Faut-il légaliser le cannabis en France ? La question revient régulièrement dans le débat public, pas plus tard que lors de la dernière campagne présidentielle. Candidat à sa réélection, Emmanuel Macron avait déclaré qu’il n’était « pas favorable » à la légalisation, privilégiant un débat national sur la question. Une position contraire à celle du candidat Yannick Jadot (EELV), Jean-Luc Mélenchon (LFI) ou encore Philippe Poutou (NPA), qui prônaient tous la légalisation.
De son côté, le Conseil économique, social et environnemental (Cese) s’est prononcé ce mardi en faveur d’une légalisation encadrée de cette drogue dite « douce ». Pendant un an, cet organe consultatif de la société civile, où siègent notamment associations et syndicats, a mené des travaux sur le sujet. Objectif : faire le bilan des politiques publiques en vigueur en France. Conclusion : celles-ci sont inefficaces.
L’échec de la politique répressive depuis 50 ans
Jean-François Naton, président du Cese, évoque ainsi « l’échec cuisant de la politique suivie depuis cinquante ans« , qui sanctionne d’une amende de 200 euros les consommateurs de ce stupéfiant. L’instance estime également que « du point de vue de la santé publique, les actions de prévention menées sont globalement inefficaces, notamment auprès des jeunes consommateurs, qui sont de plus en plus exposés à des produits non contrôlés ».
En 2021, Santé publique France avait lancé la campagne de lutte contre la consommation de cannabis « Histoire de joints, qui consistait à donner la parole aux consommateurs de cannabis via des témoignages audios. Mais avec 5 millions d’usagers réguliers, la France est le pays de l’Union européenne qui compte en proportion le plus de consommateurs et de consommatrices de stupéfiants. Selon l’Observatoire européen des drogues et des toxicomanies (OFDT), 45% des 15-64 ans ont déjà consommé du cannabis au moins une fois au cours de leur vie, contre 27% dans l’ensemble de l’Union européenne.
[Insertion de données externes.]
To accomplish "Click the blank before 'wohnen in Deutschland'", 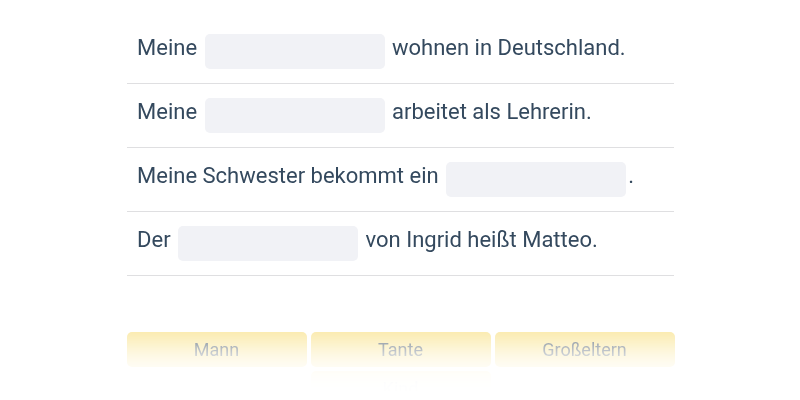I will click(x=295, y=51).
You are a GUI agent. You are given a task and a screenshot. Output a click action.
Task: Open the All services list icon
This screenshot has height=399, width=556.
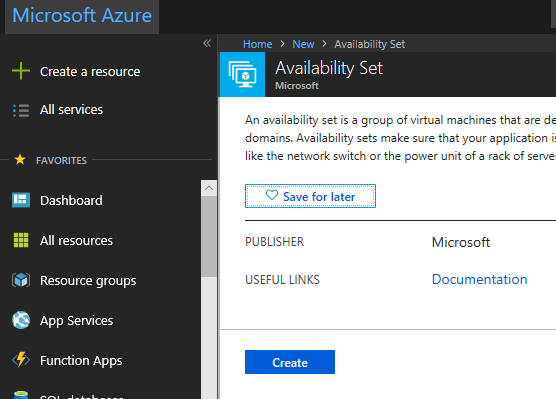21,110
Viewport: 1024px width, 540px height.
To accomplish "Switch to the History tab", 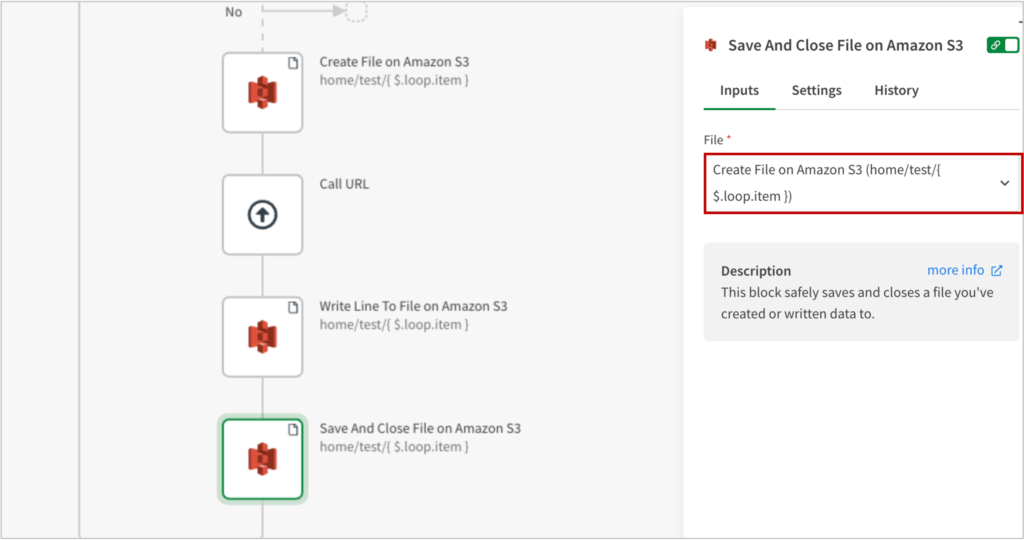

Des pistes concrètes pour une légalisation
Le Cese préconise de ne plus sanctionner pénalement l’usage et la culture du cannabis à usage personnel. Il recommande de distribuer le cannabis dans des commerces légaux soumis à licence. Ces points de vente seraient interdits aux mineurs et « toute propagande ou publicité en faveur du cannabis ainsi que toute distribution gratuite ou promotionnelle » serait bannie. Le but est de créer une filière de production et de distribution françaises où « la logique de santé publique prime sur les profits avec un encadrement des volumes de production ».
Interrogé par France Inter, Florent Compain, conseiller au Cese, précise qu’il faut « que les usagers puissent être informés du taux de THC, de CBD. Ils ne doivent pas privilégier les produits les plus forts, ce qui n’est pas la logique ». Concernant les mineurs, l’objectif est de les orienter vers une « commission d’accompagnement éducative et thérapeutique, en réparant les injustices sociales engendrées par le trafic de cannabis » .
L’idée est de permettre la culture individuelle en « collectifs », en prenant exemple sur les cannabis social clubs, des associations de consommateurs qui aident ses membres à cultiver cette plante psychoactive pour leurs consommations personnelles.La légalisation conduirait aussi à repenser les tests de dépistage au volant. Pour Florent Compain, « les tests ne sanctionnent pas l’emprise, mais l’usage. Quelqu’un qui a consommé cinq jours avant voire même plusieurs semaines peut être positif. Quelque part, c’est injuste » .
Le Canada et l’Uruguay ont déjà légalisé la consommation du cannabis « récréatif » . Malte a été le premier pays européen à sauter le pas, et l’Allemagne devrait suivre d’ici 2024.